- **TASK TO CARRY OUT**
Copy out every line of the material below exactly as it stands, without altering anything.
---------- DATA EXCERPTS
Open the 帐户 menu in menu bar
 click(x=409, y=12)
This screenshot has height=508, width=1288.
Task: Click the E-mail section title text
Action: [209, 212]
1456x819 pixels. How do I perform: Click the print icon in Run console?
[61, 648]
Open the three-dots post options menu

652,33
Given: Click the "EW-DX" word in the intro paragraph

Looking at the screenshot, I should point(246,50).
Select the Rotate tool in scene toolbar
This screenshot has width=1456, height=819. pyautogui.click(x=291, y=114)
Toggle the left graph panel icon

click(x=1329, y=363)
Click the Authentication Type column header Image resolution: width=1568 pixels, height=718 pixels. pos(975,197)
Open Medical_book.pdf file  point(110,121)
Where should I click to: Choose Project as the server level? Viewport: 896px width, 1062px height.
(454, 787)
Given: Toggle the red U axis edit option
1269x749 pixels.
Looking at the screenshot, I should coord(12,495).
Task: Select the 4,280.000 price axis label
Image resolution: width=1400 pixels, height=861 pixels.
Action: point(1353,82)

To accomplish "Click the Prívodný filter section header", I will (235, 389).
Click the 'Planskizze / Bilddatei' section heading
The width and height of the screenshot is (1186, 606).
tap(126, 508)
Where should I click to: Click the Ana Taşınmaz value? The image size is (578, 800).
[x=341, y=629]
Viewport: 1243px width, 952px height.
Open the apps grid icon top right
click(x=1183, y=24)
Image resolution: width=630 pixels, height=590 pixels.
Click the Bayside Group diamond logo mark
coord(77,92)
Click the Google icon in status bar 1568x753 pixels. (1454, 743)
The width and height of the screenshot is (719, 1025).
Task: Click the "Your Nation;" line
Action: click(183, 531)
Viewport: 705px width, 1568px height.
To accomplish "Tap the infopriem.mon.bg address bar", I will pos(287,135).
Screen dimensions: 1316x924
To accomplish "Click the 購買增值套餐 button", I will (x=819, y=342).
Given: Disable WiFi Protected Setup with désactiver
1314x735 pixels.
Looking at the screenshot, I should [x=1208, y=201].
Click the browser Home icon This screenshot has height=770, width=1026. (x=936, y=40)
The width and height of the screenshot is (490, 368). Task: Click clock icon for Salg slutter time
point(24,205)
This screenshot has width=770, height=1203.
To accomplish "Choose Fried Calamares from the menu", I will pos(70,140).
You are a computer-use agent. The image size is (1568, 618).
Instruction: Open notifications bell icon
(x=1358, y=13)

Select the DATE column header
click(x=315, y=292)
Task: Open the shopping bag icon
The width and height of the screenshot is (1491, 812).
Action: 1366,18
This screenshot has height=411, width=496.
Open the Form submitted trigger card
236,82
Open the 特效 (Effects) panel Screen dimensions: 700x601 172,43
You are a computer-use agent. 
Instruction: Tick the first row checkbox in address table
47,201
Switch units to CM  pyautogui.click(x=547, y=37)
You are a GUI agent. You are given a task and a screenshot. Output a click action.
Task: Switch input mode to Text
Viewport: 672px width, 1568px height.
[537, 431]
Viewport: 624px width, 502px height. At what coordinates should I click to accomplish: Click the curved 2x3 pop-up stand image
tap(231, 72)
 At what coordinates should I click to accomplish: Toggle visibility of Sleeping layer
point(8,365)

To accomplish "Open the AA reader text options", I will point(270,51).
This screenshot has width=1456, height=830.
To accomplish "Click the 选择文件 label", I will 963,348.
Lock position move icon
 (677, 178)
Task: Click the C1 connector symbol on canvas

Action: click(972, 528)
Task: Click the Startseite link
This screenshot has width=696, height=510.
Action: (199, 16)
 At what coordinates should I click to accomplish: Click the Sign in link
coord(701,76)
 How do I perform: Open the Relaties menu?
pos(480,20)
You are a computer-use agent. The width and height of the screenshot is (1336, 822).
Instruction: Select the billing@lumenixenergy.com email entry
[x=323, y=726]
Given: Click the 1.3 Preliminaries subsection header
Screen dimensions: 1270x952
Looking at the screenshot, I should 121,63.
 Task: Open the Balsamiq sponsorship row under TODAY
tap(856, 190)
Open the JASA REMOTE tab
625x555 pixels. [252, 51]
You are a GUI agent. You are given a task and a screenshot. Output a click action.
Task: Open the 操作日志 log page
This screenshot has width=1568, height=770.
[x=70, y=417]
--------------------
- **TASK RESULT**
Open the 帐户 menu in menu bar
 click(x=409, y=12)
This screenshot has height=508, width=1288.
Task: Click the E-mail section title text
Action: [209, 212]
1456x819 pixels. How do I perform: Click the print icon in Run console?
[61, 648]
Open the three-dots post options menu

652,33
Given: Click the "EW-DX" word in the intro paragraph

Looking at the screenshot, I should point(246,50).
Select the Rotate tool in scene toolbar
This screenshot has width=1456, height=819. pyautogui.click(x=291, y=114)
Toggle the left graph panel icon

click(x=1329, y=363)
Click the Authentication Type column header Image resolution: width=1568 pixels, height=718 pixels. pos(975,197)
Open Medical_book.pdf file  point(110,121)
Where should I click to: Choose Project as the server level? Viewport: 896px width, 1062px height.
(454, 787)
Given: Toggle the red U axis edit option
1269x749 pixels.
Looking at the screenshot, I should coord(12,495).
Task: Select the 4,280.000 price axis label
Image resolution: width=1400 pixels, height=861 pixels.
Action: point(1353,82)

To accomplish "Click the Prívodný filter section header", I will (235, 389).
Click the 'Planskizze / Bilddatei' section heading
The width and height of the screenshot is (1186, 606).
tap(126, 508)
Where should I click to: Click the Ana Taşınmaz value? The image size is (578, 800).
[x=341, y=629]
Viewport: 1243px width, 952px height.
Open the apps grid icon top right
click(x=1183, y=24)
Image resolution: width=630 pixels, height=590 pixels.
Click the Bayside Group diamond logo mark
coord(77,92)
Click the Google icon in status bar 1568x753 pixels. (1454, 743)
The width and height of the screenshot is (719, 1025).
Task: Click the "Your Nation;" line
Action: click(183, 531)
Viewport: 705px width, 1568px height.
To accomplish "Tap the infopriem.mon.bg address bar", I will pos(287,135).
Screen dimensions: 1316x924
To accomplish "Click the 購買增值套餐 button", I will (x=819, y=342).
Given: Disable WiFi Protected Setup with désactiver
1314x735 pixels.
Looking at the screenshot, I should [x=1208, y=201].
Click the browser Home icon This screenshot has height=770, width=1026. (x=936, y=40)
The width and height of the screenshot is (490, 368). Task: Click clock icon for Salg slutter time
point(24,205)
This screenshot has width=770, height=1203.
To accomplish "Choose Fried Calamares from the menu", I will pos(70,140).
You are a computer-use agent. The image size is (1568, 618).
Instruction: Open notifications bell icon
(x=1358, y=13)

Select the DATE column header
click(x=315, y=292)
Task: Open the shopping bag icon
The width and height of the screenshot is (1491, 812).
Action: 1366,18
This screenshot has height=411, width=496.
Open the Form submitted trigger card
236,82
Open the 特效 (Effects) panel Screen dimensions: 700x601 172,43
You are a computer-use agent. 
Instruction: Tick the first row checkbox in address table
47,201
Switch units to CM  pyautogui.click(x=547, y=37)
You are a GUI agent. You are given a task and a screenshot. Output a click action.
Task: Switch input mode to Text
Viewport: 672px width, 1568px height.
[537, 431]
Viewport: 624px width, 502px height. At what coordinates should I click to accomplish: Click the curved 2x3 pop-up stand image
tap(231, 72)
 At what coordinates should I click to accomplish: Toggle visibility of Sleeping layer
point(8,365)

To accomplish "Open the AA reader text options", I will point(270,51).
This screenshot has width=1456, height=830.
To accomplish "Click the 选择文件 label", I will 963,348.
Lock position move icon
 (677, 178)
Task: Click the C1 connector symbol on canvas

Action: click(972, 528)
Task: Click the Startseite link
This screenshot has width=696, height=510.
Action: (199, 16)
 At what coordinates should I click to accomplish: Click the Sign in link
coord(701,76)
 How do I perform: Open the Relaties menu?
pos(480,20)
You are a computer-use agent. The width and height of the screenshot is (1336, 822).
Instruction: Select the billing@lumenixenergy.com email entry
[x=323, y=726]
Given: Click the 1.3 Preliminaries subsection header
Screen dimensions: 1270x952
Looking at the screenshot, I should 121,63.
 Task: Open the Balsamiq sponsorship row under TODAY
tap(856, 190)
Open the JASA REMOTE tab
625x555 pixels. [252, 51]
You are a GUI agent. You are given a task and a screenshot. Output a click action.
Task: Open the 操作日志 log page
This screenshot has width=1568, height=770.
[x=70, y=417]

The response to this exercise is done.